Thursday, March 30, 2006

A Different Kind of Spring Break

Its Spring Break week next week for the kids.

About a month ago, my wife and I began a discussion with our girls, now 12 and 15, about what our Spring Break together would look like. We typically have gone someplace for a couple of days, enjoyed being together, laughed, played in a pool. Just family time.

So, this year, we asked the kids what they wanted to do. Heather, our 12 year old immediately offered this suggestion. She wants to learn to snowboard, after loving our ski vacation last spring. Kelly, the 15 year old (after much sighing and eye-rolling about the completely dumb idea of her sister) liked my suggestion for a trip here. This idea was met with howls of protest from Heather, and a look of mild frustration from my dear wife (who, at the end of the day, knows better about most things in life, except pro golf and the finer points of PC operation).

And so, there you have it - an impasse. Typical team work by our family. Unity, joy, happiness. Complete agreement on all things. No conflict. Shiny happy people holding hands. Suburban bliss.

So, what to do? How should we indulge ourselves this year?

And then, a moment of clarity. Something completely different. No ski slopes, no shopping on Fifth Avenue. A contrast might be good, for us all, and even maybe, for our souls. We are going to spend our Spring Break -- in New Orleans.

My old friend, Pastor Mike, who I have mentioned here several times before, leads a church in New Orleans. They need our hands, our feet, and maybe our smiles, words of encouragement, and our love, however brief and fleeting. And come to think of it, we need them - the people of Canal Street church, the body of Christ. I think I need them more than they need me. To learn from them, to experience their world, to look in their eyes, to see what they deal with each day. I hope, I pray, it makes us better people, and more importantly, that our visit might be a cup of cool water to those in need.

Off we go, on Saturday. More soon.

Sunday, March 26, 2006

Not Easy Answers

The whole situation in Iraq is painfully difficult, beyond my ability to fully comprehend. However, I would like all six of you who faithfully peek in on my musings to take a good look at this article from The American Enterprise Institute (whose offices I drove past in Washington, while I was there for business just last week).

It should be understood that the author is not a hack for the White House. Most interesting line in this article to me:

"Telling the Iraqis to "sink or swim" soon, therefore, is tantamount to telling them to drown."

I provide this as food for thought for my good friend Rob Asghar.

Note: The photo above was nominated for a Pulitzer Prize. The caption reads:

"Fallujah - U.S. Marines pray over a fellow Marine killed while fighting insurgent strongholds. (Photo by Murad Sezer, April 8, 2004.)"

To me, the tragedy, heartache, and nobility of this image are beyond words.

Thursday, March 23, 2006

Tonight, Its Good to be a Bruin!

Its not over until the Fat Lady sings.

Sometimes, life surprises you. Tonight, my favorite team in college basketball pulled a shocker of a win in the final seconds - in a game in which they had trailed by as much as 17 points. The Gutty Little Bruins did not fold, did not fade, but behaved like the Little Engine That Could, and won. Persistence paid off.

On to the Elite Eight in the NCAA Tournament.
March Madness Baby!

After years and years of college football obscurity, its nice to have a basketball team that is performing well. May the Lord find some form of mercy and favor on my
gloating heart.

◇ ◇ ◇ ◇

■ Work to complete:
Write what comes next in the family blog posts above, starting after their last sentence.

◇ ◇ ◇ ◇

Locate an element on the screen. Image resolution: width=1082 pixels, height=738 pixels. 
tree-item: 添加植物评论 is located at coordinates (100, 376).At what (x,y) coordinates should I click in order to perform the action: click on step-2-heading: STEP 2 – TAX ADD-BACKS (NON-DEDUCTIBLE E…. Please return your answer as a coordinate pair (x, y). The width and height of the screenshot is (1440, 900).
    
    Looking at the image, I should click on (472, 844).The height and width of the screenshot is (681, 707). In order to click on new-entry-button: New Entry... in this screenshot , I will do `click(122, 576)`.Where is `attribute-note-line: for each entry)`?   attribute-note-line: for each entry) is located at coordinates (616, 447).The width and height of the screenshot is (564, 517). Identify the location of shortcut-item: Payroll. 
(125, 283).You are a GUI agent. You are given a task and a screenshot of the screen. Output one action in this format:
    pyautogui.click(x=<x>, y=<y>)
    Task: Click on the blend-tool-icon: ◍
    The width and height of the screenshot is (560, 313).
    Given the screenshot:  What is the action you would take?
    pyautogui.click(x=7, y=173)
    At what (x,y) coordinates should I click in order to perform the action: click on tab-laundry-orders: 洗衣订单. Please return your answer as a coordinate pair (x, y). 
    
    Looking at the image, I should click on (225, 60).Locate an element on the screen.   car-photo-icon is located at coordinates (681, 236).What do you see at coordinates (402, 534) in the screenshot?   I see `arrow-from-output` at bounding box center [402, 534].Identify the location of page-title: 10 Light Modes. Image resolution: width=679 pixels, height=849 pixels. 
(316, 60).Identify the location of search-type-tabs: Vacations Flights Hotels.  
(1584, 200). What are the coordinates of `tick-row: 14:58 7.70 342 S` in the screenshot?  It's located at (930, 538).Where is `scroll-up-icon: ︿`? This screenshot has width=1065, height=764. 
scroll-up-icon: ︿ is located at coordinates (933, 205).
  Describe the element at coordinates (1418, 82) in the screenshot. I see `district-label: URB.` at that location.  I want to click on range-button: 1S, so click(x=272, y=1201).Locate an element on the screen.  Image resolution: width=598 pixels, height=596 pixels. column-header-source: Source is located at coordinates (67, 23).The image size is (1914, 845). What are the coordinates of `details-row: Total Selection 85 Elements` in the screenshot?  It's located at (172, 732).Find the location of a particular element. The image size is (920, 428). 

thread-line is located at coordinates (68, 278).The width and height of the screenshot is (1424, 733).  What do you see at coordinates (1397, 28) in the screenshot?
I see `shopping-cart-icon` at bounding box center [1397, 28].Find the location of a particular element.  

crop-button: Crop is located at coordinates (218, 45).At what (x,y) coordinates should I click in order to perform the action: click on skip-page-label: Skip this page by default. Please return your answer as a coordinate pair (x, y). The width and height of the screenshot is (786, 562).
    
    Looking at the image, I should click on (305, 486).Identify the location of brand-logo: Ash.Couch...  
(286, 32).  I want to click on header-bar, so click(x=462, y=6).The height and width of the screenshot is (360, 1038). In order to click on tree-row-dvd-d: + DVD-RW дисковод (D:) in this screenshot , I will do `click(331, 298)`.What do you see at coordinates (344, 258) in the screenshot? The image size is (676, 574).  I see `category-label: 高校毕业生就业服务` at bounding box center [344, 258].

◇ ◇ ◇ ◇

■ Result:
To my pal Rob Asghar, thanks for the magnanimous good wishes today at lunch, they paid off! You may be "post evangelical", but I still love you, and likely that Jesus does too. But I am not his sole spokesperson.

And to my friend Steve Bock, who sometimes questions my character, I am sorry that your team did play very well this year.

Monday, March 20, 2006

History Speaks

Today, on the way to work, I heard this, the story of this.

Based on my recent musings about this life, I find the words of Henry O. Gusley sobering and meaningful:

Today, though a date of no particular note in history, is one of importance to ourself, being no less than the anniversary of our birth. That event is recorded in the Family Bible at home as having occurred on the 26th day of November, A.D. 1837--making us, therefore, today exactly 25 years of age. It is natural for one to look back and review his past life on days like this. He is forcibly reminded that he is progressing onward in years, and though long and tedious have seemed the days and months as they were passing by, yet when we bethink ourselves of the occurrences [since] our last natal anniversary, and even the one prior to that, we are struck by the swiftness with which years are accumulating upon us. Two years ago we spent this day in the pursuits of peace at home and the number of our years was unheeded. The next found our beloved country torn by treason and divided by civil war, and ourself in the ranks of the defenders of the constitution and the laws. Today we are helping to represent that constitution and to uphold it in one of the traitor-States. Where the next shall find us we know not. But we dismiss the subject, leaving hopes for the future unexpressed, and accepting our fate as a soldier and a bachelor with all the grace in our power.

How interesting, the persistence of human nature. A voice from history speaks to me, to us all, even today.

Sunday, March 19, 2006

Update! Possible Pastoral Candidate Located

I am contacting those responsible for the new pastor search at my church. I may have located a potential candidate. I mean talk about emergent, post-modern, relevant, and hip. And he knows the words to "Tiny Bubbles"!

I think we are done searching.

Saturday, March 18, 2006

Overcoming Unbelievable Odds

Something remarkable happened today.

In the frigid cold of Nome, Alaska, Rachel Scdoris, who is legally blind and just 20 years old, just finished the 1,100 Iditarod Dog Sled Race. This is her second attempt, after having to scratch last year.

This is just plain amazing. The power of the human spirit is remarkable. I love stories like this.

Friday, March 17, 2006

Time, Drudgery, Bocelli, Lent, and Mercy

I am 47 years old. For some reason, I find myself preoccupied often with the concept of time. If there only was a way in which one could freeze time, that would be wonderful. Oh, how I wish, rather nostalgically, that I could have frozen time when our daughters were little, say, at 3 and 6 years old, perhaps. What a precious time that was (although I did not have a clue how precious then).

My life sometimes feels rather rote. Same thing, each day; get up, pick up the paper, feed the dog, read the headlines (after finding my glasses), shower, shave, dress, drive kids to school, Starbucks stop, 10 minutes to the office, sit down, answer emails, blah, blah, blah.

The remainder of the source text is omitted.